CSPα in Neurodegenerative Disease
This open access paper discusses the possible role of CSPα expression and function in neurodegeneration. CSPα is connected to mechanisms involved in clearance of the protein aggregates that build up in the brain with age. Toxicity associated with these aggregates is implicated in the onset and progression of neurodegenerative conditions. Since the connection seems connected to cellular quality control mechanisms, it is plausible that manipulation of CSPα expression will be more effective in short-lived species such as mice than in long-lived species such as our own. Short-lived species appear to respond to more readily to upregulation of autophagy and other stress responses that act to maintain the molecular machinery of the cell.
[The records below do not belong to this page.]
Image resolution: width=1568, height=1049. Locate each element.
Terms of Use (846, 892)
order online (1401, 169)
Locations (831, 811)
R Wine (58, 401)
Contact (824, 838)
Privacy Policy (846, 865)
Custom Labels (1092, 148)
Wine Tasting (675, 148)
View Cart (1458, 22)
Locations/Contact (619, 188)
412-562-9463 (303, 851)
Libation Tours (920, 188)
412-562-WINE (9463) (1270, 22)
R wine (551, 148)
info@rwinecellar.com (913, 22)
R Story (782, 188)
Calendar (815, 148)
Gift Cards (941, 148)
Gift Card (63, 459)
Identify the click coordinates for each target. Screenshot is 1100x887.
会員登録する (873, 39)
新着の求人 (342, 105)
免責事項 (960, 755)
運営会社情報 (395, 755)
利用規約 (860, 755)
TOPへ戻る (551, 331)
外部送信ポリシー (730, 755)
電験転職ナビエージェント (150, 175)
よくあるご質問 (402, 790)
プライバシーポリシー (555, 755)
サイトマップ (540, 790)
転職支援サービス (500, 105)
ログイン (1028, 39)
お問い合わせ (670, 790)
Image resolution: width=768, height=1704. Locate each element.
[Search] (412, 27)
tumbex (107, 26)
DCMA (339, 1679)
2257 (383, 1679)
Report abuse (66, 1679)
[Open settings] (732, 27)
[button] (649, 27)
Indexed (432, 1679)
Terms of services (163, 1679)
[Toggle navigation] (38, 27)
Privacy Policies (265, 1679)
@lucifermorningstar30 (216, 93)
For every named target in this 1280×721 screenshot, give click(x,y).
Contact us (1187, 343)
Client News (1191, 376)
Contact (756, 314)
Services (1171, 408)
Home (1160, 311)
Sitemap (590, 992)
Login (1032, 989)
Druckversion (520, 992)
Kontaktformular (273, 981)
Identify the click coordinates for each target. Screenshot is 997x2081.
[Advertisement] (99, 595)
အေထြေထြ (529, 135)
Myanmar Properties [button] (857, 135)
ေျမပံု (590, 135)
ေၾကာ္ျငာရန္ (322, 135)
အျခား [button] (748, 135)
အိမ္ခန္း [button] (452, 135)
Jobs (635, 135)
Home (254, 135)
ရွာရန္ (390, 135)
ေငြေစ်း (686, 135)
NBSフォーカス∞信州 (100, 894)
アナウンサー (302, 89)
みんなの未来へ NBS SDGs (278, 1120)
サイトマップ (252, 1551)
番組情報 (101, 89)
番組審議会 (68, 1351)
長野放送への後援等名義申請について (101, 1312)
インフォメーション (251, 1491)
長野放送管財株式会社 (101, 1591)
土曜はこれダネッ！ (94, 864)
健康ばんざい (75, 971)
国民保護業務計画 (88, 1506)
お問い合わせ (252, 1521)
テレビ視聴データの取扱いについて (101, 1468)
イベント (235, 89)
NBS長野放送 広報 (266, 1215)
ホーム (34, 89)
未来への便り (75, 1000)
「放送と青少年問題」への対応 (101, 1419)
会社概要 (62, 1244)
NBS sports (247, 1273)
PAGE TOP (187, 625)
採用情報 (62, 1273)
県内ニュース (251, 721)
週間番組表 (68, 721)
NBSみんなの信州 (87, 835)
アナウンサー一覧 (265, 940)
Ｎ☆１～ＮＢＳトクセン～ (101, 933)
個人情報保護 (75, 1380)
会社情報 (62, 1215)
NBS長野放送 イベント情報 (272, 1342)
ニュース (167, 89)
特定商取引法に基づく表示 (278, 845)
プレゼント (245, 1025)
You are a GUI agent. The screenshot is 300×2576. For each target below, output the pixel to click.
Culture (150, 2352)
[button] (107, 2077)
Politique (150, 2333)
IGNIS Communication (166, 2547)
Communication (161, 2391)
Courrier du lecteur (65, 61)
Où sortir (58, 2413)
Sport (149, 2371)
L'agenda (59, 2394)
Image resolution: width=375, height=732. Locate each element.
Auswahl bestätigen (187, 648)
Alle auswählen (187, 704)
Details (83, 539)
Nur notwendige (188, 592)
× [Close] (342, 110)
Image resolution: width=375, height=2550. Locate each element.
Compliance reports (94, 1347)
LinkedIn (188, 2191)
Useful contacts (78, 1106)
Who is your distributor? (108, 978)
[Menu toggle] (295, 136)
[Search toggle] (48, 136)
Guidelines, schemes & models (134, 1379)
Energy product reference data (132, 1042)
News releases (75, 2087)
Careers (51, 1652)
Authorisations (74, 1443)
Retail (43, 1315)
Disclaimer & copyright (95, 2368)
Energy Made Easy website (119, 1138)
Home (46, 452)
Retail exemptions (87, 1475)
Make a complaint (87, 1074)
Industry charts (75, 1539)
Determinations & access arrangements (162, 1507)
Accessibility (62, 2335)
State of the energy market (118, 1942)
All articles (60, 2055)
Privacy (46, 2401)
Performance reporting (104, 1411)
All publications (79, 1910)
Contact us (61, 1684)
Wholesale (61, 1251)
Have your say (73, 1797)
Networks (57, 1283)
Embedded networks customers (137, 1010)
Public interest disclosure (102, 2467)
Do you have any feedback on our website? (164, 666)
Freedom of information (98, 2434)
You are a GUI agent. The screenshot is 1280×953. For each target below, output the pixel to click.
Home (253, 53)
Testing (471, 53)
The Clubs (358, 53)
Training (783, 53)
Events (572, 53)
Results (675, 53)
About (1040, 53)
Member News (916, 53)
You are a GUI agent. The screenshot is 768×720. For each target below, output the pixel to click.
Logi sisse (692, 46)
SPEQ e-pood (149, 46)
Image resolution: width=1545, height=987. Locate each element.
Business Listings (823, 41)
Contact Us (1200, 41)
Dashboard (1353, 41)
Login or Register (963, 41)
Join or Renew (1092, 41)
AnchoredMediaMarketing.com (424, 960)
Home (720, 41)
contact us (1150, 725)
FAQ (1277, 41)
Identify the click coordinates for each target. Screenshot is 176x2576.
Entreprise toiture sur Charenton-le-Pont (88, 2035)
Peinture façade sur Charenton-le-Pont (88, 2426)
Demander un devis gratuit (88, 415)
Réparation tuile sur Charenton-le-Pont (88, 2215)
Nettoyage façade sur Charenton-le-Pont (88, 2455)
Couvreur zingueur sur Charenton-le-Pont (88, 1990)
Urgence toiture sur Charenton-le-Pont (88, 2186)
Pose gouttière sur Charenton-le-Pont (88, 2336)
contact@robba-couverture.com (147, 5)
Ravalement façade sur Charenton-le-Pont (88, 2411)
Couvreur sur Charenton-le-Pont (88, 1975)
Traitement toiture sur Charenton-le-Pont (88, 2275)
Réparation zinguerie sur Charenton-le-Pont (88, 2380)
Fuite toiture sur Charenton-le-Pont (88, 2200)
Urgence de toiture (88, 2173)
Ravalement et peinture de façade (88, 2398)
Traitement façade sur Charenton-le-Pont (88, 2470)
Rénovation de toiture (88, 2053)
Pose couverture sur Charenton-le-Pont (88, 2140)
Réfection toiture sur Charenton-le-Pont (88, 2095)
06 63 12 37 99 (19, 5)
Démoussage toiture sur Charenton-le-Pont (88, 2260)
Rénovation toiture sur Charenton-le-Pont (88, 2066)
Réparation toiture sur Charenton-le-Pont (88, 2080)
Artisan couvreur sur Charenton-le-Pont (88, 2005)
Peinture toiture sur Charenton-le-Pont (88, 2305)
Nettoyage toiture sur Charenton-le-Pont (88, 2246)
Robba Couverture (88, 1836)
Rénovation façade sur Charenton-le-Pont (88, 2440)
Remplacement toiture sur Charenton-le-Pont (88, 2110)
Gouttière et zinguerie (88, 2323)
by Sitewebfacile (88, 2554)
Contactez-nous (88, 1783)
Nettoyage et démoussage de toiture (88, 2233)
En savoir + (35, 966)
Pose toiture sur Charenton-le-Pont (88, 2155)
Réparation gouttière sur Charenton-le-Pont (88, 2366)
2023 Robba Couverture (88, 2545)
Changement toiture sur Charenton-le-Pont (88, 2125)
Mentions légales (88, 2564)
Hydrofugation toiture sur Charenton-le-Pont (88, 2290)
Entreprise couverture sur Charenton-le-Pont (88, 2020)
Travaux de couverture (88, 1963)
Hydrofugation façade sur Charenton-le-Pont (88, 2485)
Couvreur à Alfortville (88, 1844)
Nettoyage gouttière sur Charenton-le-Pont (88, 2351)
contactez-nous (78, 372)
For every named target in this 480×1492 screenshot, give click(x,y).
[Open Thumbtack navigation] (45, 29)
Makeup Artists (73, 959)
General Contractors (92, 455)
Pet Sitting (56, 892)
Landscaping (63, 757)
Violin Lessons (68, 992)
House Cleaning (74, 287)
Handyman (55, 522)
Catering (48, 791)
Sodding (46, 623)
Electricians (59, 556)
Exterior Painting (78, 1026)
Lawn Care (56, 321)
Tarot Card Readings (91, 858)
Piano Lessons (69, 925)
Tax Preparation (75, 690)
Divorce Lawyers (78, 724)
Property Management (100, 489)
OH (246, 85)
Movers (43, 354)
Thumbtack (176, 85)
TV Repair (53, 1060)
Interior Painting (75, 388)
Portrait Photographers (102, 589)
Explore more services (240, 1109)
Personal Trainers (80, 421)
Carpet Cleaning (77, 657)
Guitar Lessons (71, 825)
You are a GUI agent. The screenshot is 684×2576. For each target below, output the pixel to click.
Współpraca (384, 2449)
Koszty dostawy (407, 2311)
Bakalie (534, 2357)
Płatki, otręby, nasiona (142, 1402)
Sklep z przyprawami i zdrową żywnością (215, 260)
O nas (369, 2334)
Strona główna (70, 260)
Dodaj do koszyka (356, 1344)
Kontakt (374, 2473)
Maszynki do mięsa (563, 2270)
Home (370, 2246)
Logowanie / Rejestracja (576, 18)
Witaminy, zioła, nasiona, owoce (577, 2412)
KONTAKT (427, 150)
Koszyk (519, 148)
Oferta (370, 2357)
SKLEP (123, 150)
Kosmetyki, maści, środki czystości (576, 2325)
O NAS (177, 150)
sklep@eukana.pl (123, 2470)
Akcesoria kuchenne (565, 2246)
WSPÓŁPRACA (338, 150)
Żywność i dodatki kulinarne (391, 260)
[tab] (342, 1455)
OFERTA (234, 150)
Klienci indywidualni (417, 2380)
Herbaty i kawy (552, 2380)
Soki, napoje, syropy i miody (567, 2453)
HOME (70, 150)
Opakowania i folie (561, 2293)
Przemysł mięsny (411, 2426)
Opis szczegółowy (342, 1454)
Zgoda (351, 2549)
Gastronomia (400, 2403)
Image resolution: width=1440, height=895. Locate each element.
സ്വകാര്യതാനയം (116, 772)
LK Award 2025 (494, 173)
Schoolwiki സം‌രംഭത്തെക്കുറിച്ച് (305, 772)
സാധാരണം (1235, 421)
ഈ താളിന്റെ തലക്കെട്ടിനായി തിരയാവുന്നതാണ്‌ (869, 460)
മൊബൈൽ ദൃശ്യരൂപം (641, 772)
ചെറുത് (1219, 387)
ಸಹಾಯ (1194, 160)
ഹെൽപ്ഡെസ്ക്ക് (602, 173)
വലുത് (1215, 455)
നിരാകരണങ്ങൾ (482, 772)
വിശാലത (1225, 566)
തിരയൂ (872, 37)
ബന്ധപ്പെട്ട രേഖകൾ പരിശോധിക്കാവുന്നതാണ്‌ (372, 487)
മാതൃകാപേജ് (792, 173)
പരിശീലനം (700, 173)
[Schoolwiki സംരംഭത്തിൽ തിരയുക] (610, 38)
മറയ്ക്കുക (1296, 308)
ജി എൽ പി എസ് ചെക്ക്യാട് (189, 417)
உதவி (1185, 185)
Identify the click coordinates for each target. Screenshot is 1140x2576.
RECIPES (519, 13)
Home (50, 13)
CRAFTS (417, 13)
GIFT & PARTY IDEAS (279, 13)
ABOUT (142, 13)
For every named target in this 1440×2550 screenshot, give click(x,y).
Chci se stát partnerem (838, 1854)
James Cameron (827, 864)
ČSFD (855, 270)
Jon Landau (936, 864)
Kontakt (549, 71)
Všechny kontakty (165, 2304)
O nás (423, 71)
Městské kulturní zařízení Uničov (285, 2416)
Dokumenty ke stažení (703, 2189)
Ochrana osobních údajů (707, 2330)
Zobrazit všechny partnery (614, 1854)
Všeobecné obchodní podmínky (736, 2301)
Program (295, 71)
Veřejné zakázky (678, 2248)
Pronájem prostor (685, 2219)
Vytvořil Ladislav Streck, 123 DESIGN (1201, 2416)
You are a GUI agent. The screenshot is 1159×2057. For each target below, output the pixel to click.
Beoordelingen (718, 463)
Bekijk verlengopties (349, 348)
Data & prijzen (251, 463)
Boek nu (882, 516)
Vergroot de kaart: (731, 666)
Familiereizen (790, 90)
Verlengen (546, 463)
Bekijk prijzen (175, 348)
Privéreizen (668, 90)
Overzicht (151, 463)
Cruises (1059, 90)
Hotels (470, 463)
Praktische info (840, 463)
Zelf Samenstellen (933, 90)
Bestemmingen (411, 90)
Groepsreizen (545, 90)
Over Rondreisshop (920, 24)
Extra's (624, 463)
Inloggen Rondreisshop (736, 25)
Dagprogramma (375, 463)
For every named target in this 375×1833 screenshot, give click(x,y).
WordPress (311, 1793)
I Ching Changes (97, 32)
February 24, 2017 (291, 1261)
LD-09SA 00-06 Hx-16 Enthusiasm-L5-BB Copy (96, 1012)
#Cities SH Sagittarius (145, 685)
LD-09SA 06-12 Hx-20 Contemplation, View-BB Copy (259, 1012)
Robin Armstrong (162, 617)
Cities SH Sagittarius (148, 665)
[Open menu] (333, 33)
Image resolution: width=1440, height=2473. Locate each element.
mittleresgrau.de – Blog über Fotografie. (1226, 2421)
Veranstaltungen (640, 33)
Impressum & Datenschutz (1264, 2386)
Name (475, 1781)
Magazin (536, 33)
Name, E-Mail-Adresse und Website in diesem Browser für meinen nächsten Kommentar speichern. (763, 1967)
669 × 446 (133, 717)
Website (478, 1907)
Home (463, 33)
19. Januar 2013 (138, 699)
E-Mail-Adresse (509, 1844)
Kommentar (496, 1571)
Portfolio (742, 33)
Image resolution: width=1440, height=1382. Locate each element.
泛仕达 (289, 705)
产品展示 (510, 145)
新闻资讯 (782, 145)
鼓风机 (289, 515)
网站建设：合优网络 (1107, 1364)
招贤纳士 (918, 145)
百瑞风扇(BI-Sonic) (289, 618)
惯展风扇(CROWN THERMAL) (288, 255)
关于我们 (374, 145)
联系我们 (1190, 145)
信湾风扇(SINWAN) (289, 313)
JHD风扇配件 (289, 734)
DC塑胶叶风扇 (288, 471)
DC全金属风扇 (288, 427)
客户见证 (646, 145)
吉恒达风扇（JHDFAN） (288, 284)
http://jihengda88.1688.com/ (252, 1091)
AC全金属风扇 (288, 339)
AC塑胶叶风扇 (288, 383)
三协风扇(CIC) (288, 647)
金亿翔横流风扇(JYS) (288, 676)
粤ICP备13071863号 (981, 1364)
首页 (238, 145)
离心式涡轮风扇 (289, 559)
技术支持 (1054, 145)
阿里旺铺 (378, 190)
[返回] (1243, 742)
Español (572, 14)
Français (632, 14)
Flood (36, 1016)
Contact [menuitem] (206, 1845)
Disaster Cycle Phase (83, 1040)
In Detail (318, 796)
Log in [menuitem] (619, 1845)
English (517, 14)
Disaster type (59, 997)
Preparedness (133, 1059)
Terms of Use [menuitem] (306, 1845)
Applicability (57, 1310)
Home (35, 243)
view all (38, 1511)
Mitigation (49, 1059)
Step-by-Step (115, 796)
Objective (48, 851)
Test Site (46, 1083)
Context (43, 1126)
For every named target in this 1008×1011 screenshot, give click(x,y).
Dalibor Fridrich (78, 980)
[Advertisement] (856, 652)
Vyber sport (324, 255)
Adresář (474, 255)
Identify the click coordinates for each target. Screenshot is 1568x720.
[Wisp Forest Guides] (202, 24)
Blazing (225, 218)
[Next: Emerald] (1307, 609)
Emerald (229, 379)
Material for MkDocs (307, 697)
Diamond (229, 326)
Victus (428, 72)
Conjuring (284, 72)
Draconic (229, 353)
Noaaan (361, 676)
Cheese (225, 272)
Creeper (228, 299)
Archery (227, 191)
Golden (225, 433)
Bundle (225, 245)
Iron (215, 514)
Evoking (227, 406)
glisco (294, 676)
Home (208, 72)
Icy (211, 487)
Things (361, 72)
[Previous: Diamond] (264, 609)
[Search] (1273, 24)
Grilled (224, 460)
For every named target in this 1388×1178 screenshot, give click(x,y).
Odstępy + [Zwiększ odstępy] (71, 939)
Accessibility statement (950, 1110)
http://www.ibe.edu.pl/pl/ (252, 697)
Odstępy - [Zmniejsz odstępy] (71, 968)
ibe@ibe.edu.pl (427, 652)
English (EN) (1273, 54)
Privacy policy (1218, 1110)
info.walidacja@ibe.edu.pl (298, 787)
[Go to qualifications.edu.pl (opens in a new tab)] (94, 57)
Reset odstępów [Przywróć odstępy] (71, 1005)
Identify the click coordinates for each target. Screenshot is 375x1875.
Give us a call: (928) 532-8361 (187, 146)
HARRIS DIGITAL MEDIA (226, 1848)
Adult-onset neuronal ceroid lipofuscinosis (ANCL) is an inherited neurodegenerative disease with progressive neuronal dysfunction characterized by neuronal death and lipofuscin deposition in the neuronal or non-neuronal lysosomes. Although mutations in CSPα, encoded in the human DNAJC5 gene, are known to be associated with ANCL, the pathogenic mechanisms involved remain unknown. The most well-studied function of CSPα is its cytoplasmic chaperone function. CSPα is abundant in presynaptic vesicles, interacting with HSC70 to ensure correct protein folding. Mutant CSPα causes loss of palmitoylation, mislocalization, and aggregation of CSPα, which then triggers a series of reactions and destabilizes key proteins related to its function, such as synaptic SNAP-25 proteins and PPT1 proteins. Although the exact mechanism is unknown, certain changes in these proteins contribute to NCL.
In numerous animal and human studies, defects in CSPα have been shown to cause neurodegeneration. In addition to ANCL, Alzheimer's disease, Parkinson's disease, FTD, and Huntington's disease have been shown to be associated with CSPα. Although the mechanisms of these neurodegenerative diseases have not been fully explained, neurodegenerative diseases are often associated with protein misfolding. Further studies have revealed that CSPα is essential for transporting misfolded proteins. CSPα has been shown to be associated with lysosomal degradation. Inadequate lysosomal degradation can lead to abnormal membrane flow and misfolded protein entry into endolysosomes, thus leading to error-prone protein accumulation. Additionally, CSPα has been shown to be involved in misfolding-associated protein secretion, endosomal microautophagy, and unfolded protein response processes, which are known to play important roles in maintaining the stability of misfolded proteins. However, all the relevant mechanisms researches are not detailed enough, and more evidence is required to reveal the deeper molecular mechanisms.